Task description -> Nothing is needed except the lines below that run from the one with "Instruction: Click the Price column header" through the one with "Task: Switch to the Профили section", repeated exactly.
---+---
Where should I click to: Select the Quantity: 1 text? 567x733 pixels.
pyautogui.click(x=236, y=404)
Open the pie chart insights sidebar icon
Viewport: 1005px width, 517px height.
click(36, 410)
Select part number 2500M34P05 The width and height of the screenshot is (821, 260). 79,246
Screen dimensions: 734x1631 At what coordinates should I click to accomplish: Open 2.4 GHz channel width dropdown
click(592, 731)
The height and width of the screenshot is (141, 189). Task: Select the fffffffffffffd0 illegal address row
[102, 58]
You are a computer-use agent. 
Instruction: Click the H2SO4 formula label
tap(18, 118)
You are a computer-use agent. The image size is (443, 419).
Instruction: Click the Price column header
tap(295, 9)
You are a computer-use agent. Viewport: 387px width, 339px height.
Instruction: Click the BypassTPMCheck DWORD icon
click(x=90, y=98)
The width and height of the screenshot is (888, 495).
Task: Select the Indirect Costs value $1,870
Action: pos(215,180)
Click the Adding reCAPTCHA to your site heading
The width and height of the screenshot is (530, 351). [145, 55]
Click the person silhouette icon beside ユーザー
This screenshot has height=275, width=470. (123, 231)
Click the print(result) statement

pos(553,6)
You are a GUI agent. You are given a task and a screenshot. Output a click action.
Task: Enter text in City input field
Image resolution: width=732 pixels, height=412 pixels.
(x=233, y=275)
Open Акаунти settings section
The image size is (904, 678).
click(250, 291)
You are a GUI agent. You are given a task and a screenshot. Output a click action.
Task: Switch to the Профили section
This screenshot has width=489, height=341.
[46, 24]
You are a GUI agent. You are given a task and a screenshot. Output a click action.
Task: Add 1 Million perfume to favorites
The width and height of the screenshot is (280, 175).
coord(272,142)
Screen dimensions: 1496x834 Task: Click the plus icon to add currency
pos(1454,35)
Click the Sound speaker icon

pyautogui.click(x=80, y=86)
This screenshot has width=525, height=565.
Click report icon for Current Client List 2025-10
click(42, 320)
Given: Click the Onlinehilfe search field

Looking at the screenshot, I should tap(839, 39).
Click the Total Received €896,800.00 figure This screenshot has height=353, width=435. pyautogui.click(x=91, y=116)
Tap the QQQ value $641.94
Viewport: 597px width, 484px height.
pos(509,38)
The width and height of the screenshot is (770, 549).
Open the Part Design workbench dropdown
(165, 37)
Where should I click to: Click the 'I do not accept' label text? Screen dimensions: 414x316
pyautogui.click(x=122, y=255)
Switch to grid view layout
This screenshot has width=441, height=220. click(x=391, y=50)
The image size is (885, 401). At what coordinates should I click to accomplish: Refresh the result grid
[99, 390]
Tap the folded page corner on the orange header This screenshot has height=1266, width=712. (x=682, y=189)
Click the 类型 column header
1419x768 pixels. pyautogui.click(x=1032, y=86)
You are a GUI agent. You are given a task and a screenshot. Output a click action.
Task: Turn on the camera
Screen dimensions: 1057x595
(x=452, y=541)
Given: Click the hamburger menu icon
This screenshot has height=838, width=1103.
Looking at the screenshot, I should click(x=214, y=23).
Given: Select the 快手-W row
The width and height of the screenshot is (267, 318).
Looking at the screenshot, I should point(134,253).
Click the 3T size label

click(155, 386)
---+---
Answer to the exercise ->
Instruction: Click the Price column header
tap(295, 9)
You are a computer-use agent. Viewport: 387px width, 339px height.
Instruction: Click the BypassTPMCheck DWORD icon
click(x=90, y=98)
The width and height of the screenshot is (888, 495).
Task: Select the Indirect Costs value $1,870
Action: pos(215,180)
Click the Adding reCAPTCHA to your site heading
The width and height of the screenshot is (530, 351). [145, 55]
Click the person silhouette icon beside ユーザー
This screenshot has height=275, width=470. (123, 231)
Click the print(result) statement

pos(553,6)
You are a GUI agent. You are given a task and a screenshot. Output a click action.
Task: Enter text in City input field
Image resolution: width=732 pixels, height=412 pixels.
(x=233, y=275)
Open Акаунти settings section
The image size is (904, 678).
click(250, 291)
You are a GUI agent. You are given a task and a screenshot. Output a click action.
Task: Switch to the Профили section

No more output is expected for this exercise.